Back-Propagation No More? Breaking Down the Forward-Forward Algorithm

The Forward-Forward Algorithm: Some Preliminary Investigations

Published in

deMISTify

12 min readDec 27, 2022

This article will discuss a new learning method for neural networks and it will go over some high-level examples that show that it works efficiently enough to be extrapolated to bigger applications.

Artificial intelligence and machine learning have already revolutionized many industries and areas of research, but behind all this success is one key subset of AI: Neural networks. A neural network is a type of machine learning algorithm modeled after the structure and function of the human brain. It is made up of layers of interconnected “neurons,” which process and transmit information.

If you want to learn more about neural networks and the different types of neural networks, check my article out here.

These neural networks have many components to them, but one of the key processes within them is backpropagation.

Backpropagation is an algorithm that is used for training neural networks; the fundamental idea behind neural networks is that each neuron receives an input from other neurons and they use that as an input to compute an output which is transmitted to the other neurons in the next layer. The entire process of training a neural network is highly dependent on adjusting weights and biases of the connections between neurons. In order to do this, backpropagation is employed. Backpropagation is an efficient algorithm for learning the weights and biases of a neural network. It works by using the chain rule of calculus to compute the gradient of the error function with respect to the network’s weights and biases. The gradient is a vector that points in the direction of steepest increase in the error function, and can be used to update the weights and biases in a way that reduces the error.

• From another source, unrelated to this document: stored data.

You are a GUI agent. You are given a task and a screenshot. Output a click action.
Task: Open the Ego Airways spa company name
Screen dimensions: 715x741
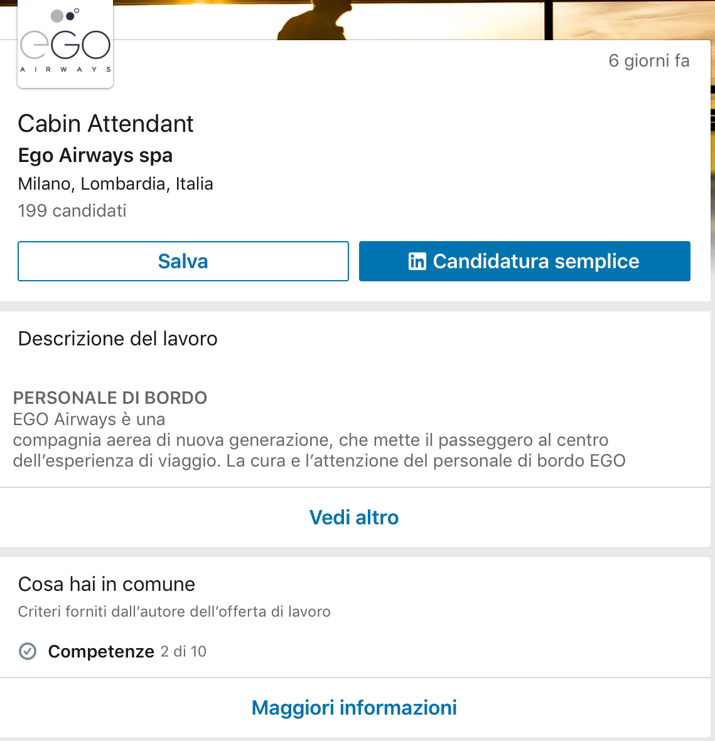tap(95, 155)
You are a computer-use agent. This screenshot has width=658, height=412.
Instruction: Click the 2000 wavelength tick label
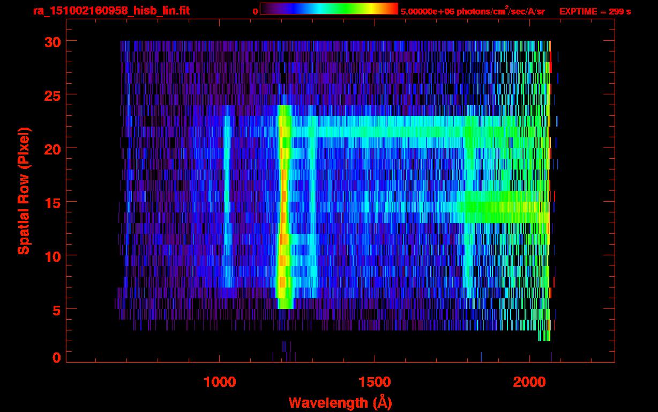point(529,382)
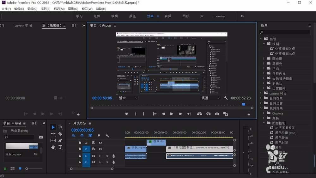The height and width of the screenshot is (178, 316).
Task: Select the 快速模糊入点 preset
Action: click(x=285, y=49)
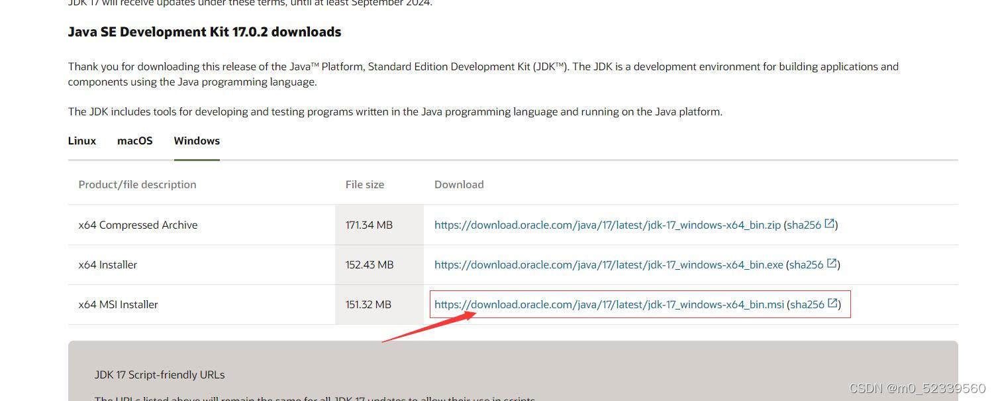Select the Windows tab

pyautogui.click(x=196, y=141)
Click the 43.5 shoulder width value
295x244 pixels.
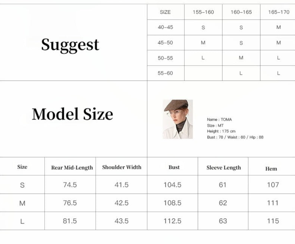[122, 221]
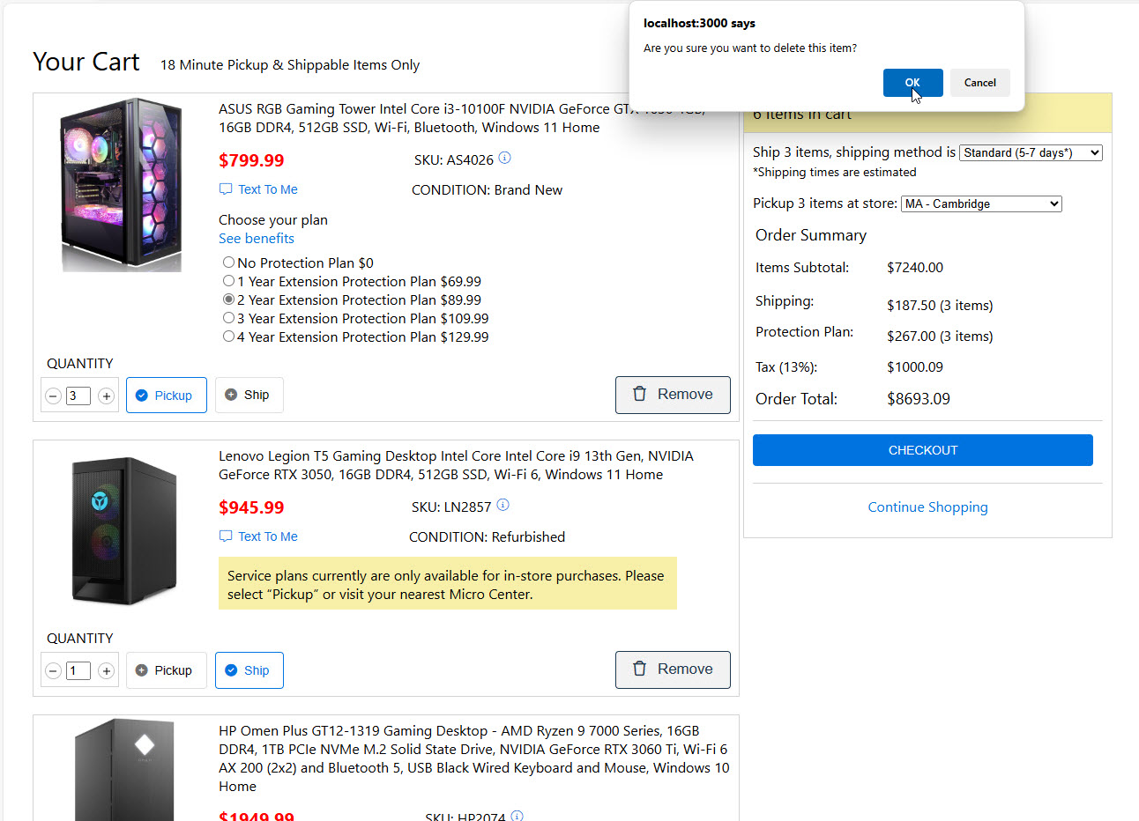Viewport: 1139px width, 821px height.
Task: Cancel the delete confirmation dialog
Action: 979,83
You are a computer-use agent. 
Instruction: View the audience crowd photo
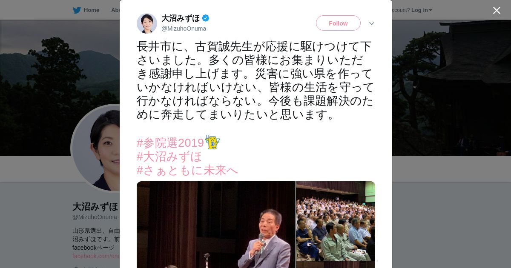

To compute the gradient, backpropagation makes use of the “backward pass”, which starts at the output layer and works its way backwards through the layers of the network, propagating the gradient of the error function backwards through the network. The backward pass is computationally efficient because it makes use of the intermediate results computed during the forward pass, which involves computing the output of the network given an input.

Overall, backpropagation is a key algorithm for training artificial neural networks, and has been widely used in a variety of applications, including image recognition, natural language processing, and speech recognition.

However, backpropagation isn’t this perfect algorithm, there are problems with it. Let’s jump into what is exactly wrong with back propagation.

What’s Wrong With Backpropagation?

Without a doubt, the success and heights that deep learning has reached over the last decade has been astonishing. A lot of this boils down to the success of gradient descents with a large number of parameters and data. These gradients are computed with backpropagation, showing the successes that it has had over the years.

However, there have been many efforts over the years to find a way to implement backpropagation with real neurons; it still remains as an implausible model for how the cortex of the brain learns.

For context, the cortex is the outer layer of the brain and its main functionalities are consciousness, thought, emotion, reasoning, language and memory.

Despite the numerous efforts, there isn’t strong evidence that suggests that the cortex uses error derivatives or stores neural activities for a backward pass. Moreover, the top-down connections don’t match the bottom-up connections; this is something that would be expected if backpropagation was being employed. Along with this, backpropagation also requires perfect knowledge of the computation performed in the forward pass in order to compute the correct derivatives. For example, if a black box was inserted into the forward pass, we cannot perform backpropagation unless we have knowledge of a differentiable model of the black box. An alternative to this would be to employ reinforcement learning. Reinforcement learning can act as an alternative algorithm to train neural networks, but it is expensive, slow and often unstable when dealing with a large number of parameters and dataset.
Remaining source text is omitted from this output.